Je partage, tu partages, il partage

La révolution numérique offre des possibilités inédites de créativité et de partage. Si la société passe peu à peu d’un système vertical à un système horizontal fondé sur la coopération, la classe politique, elle, reste figée dans le monde d’avant.

« La convergence des innovations ouvre de nouveaux paradigmes », explique Nils Aziosmannoff dans son édito. C’est vrai. Qu’il s’agisse d’information, de mobilité, d’énergie, la convergence des technologies fait passer la société d’un système hiérarchique vertical, centralisé à un système plus horizontal, fondé sur la coopération et le partage.

Dans le domaine de l’information, cette révolution s’inscrit déjà dans notre quotidien. Le web et les réseaux sociaux ont, de fait, augmenté l’autonomie et le pouvoir de l’utilisateur. Désormais, l’interaction permet à chacun de créer et de partager du contenu. Nous sommes tous devenus producteurs d’information.

Cette même transformation se dessine dans le domaine de l’énergie. Le système centralisé de transport et de distribution d’énergie va laisser place à un modèle décentralisé et bidirectionnel fondé sur le partage de l’énergie et sa production par les bâtiments. Grâce aux réseaux intelligents (smart grids), nous allons pouvoir consommer sur mesure devenant nous-même producteurs d’énergie. La société dans son ensemble, tend vers moins de verticalité. L’industrie elle-même entre dans un modèle coopératif et l’impression 3D incarne sans doute ce nouveau monde de production industriel distribué.

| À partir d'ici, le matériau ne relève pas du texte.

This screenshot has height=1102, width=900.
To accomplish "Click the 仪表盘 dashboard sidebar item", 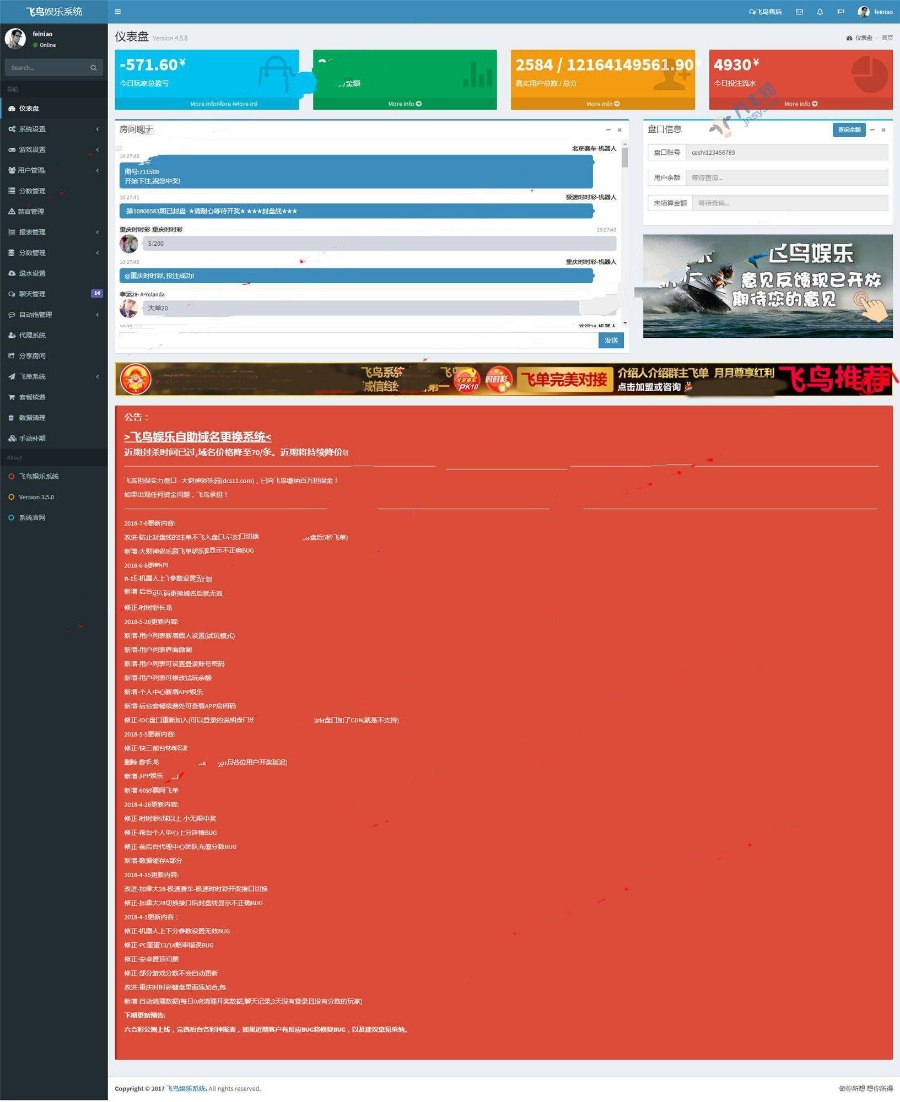I will click(53, 108).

La défiance verticale est totale

Pourtant, dans ce monde en pleine redistribution, un ilot, celui de la politique, reste immobile comme figé. Rejetés par l’opinion, les hommes politiques continuent de gouverner une France verticale, du haut vers le bas. La dernière étude CSA sur l’état de l’opinion (décembre 2013), baptisée Français, ce qui vous rassemble est-il plus fort que ce qui vous divise ? » est à de nombreux égards éclairante. Elle dresse dans un premier temps le constat d’une France défiante face à son pouvoir politique. « Cette défiance verticale est même totale », précise les auteurs de l’enquête. «75% de nos concitoyens ont une image négative des hommes politiques et des partis ». Dans une société devenue infiniment plus complexe et plus intelligente, les méthodes partant du haut pour se diffuser vers le bas ne fonctionnent plus, elles n’entrainent que perte de confiance. Les citoyens se demandent pourquoi, dans ce monde en profonde mutation, la façon de faire de la politique ne change pas.

L’étude dresse par ailleurs la typologie d’une France multiforme qui s’oppose et vit ensemble. On y découvre une France aux cinq visages. «La France du collectif» (22%), qui croit au modèle social multi culturaliste, « la France libérale » traditionnelle, attachée au mérite individuel (25%). Ces deux France, que l’on connait bien ne représentent qu’un français sur deux. Il faut y ajouter trois autres catégories : « la France amère », (30%), qui se sent délaissée et craint le déclassement social, « La France parallèle » (15%) qui compte avant tout sur elle-même et rejette le modèle partagé et « La France absente » (7%) qui n’y croit plus et qui n’attend rien.

Comment favoriser, dans cette France morcelée, la constitution d’un collectif ? Comment faire du partage la nouvelle clef de la réussite ? Car dans le même temps, le désir des Français de partager reste très présent. (67% d’entre eux se disent tournés vers l’avenir et préfèrent le progrès à la tradition). Si les politiques veulent renouer avec les citoyens, ils doivent urgemment changer de méthode et de parole, chercher des réponses nouvelles dans un autre modèle de partage et de mise en mouvement du collectif, se caler sur les nouveaux enjeux du monde, bref,  quitter, à leur tour, le monde d’avant.